男は真陽が作った認識阻害魔法を見破っていて、中をしっかり確認していた。
その上での発言だった……。
「にしても……。真陽も強くなったね……。昔に比べると」
すると、一振りの大剣が、その異様な模様に沿って、赤く輝く。
『ねぇ、マスター。なぜ雪を早くとかしたの? 真陽とリクの戦いを邪魔しちゃいけないと思うの』
「別にいいでしょ? 俺の勝手。ただの気まぐれ。お遊び。にしても……気まぐれやお遊びはホントにいい言葉だよ……」
男は空を見上げる。
そして、そこの空間に話しかける。
「そうだろ? 自由な白銀」
そこには【自由な白銀】こと赤砂カナが男と同じように虚空の空間に浮いていた。
「ばれてたか~。……【終焉を知らせる者】」
終焉を知らせる者……。
英名の中で一、二を争う強さ。
カナを自由の象徴とするなら、彼は、二つ名でも使われているラグナロクを意味するように、炎と死の象徴。

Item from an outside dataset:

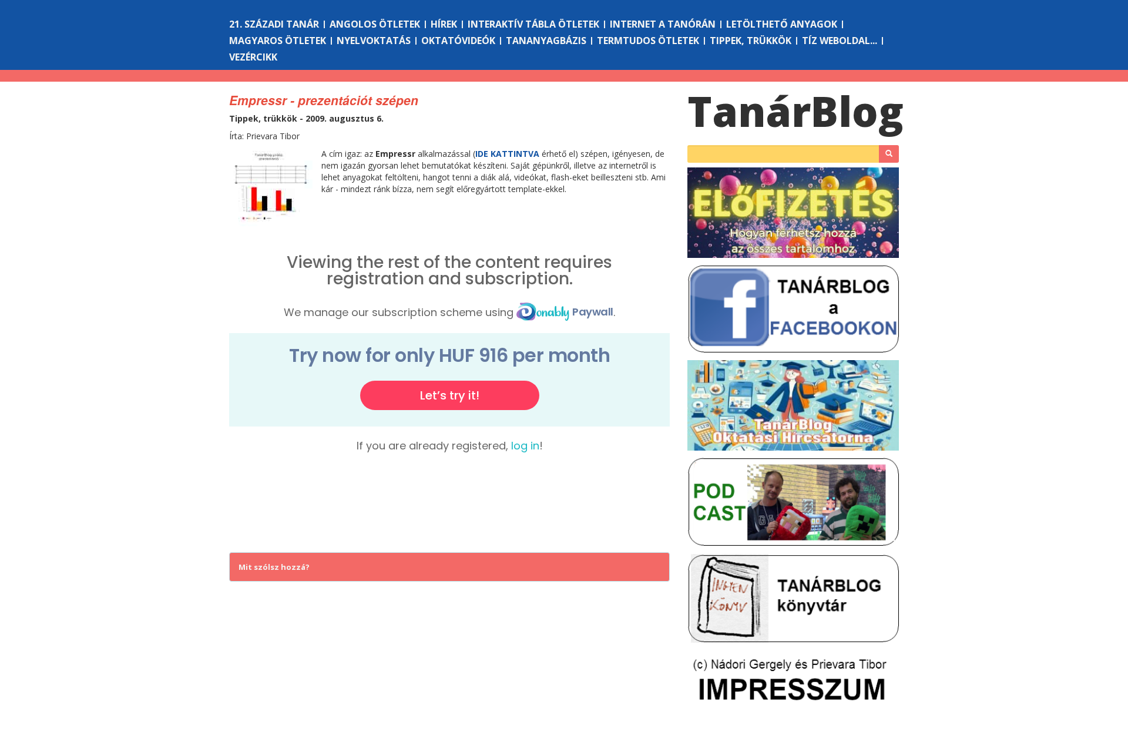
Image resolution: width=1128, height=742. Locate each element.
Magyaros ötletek (277, 40)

「リク……。大事に育ったね。大切に、それでいて暇が無いように……。楽しい生活だった?」
「……ええ。でも……」
カナは顔を伏せる。
何かを言いたそうにしているが、その言葉を飲み込む。
「これからが怖い? 命をかける世界で生きて行くから?」
「…………」
答えないカナ。
その代わりに首を横に振っている。
否定の意味だろう。
俺の質問には答えなくてもいいと思われる。
その生活から、きっとこちらで生きていける必要最低限の知力を得ているだろう。
だが、いつもの笑顔の顔だがどこか戸惑っているような表情が見え隠れしている。
「ねぇ……もど――」
「行かなきゃ」
「え?」
言葉をさえぎるようにして言う。
そしてカナに背を向く。
そのまま……歩き出す。
「これから空中散歩に出かけなきゃいけないから……」
「……う…………ん……」
納得できていない表情に変わるカナ。
男はそのことをわかっていたのだろうか?
そのまま歩き出して行った。
……振り返らないまま。
『いいの? マスター。空中散歩って言ってもまだ休憩中なはずなの。それに今さっきの言葉は少しおかしいと思うの。だって本当は彼女に――』
「いい。俺は……久しぶりに見たかっただけ。昔の戦友と母とその子を……」
『おかしいということに対しては無視なの……? それでも、見たかっただけじゃなくてちゃんと話したらよかったの。久々の再開なの』
「いいでしょ? まだ……優しい時間に留まってはいけないのだから」
『相変わらず仕事バカなの……』
「そこは仕事熱心といってくれよ」
『いいや。ただのバカなの。少しは止まり木に止まることをオススメするの』
はたから見れば電波系? と思えるような会話をしながら、異様な模様のついた大剣を背負っている男の姿は闇の中に消えた……。
「まったく……。本当、いつまでも何やってんのよ……ラグナロク」
カナは、消えた彼のいた空間をしばらく見て、カナも同じようにその場から消えた……。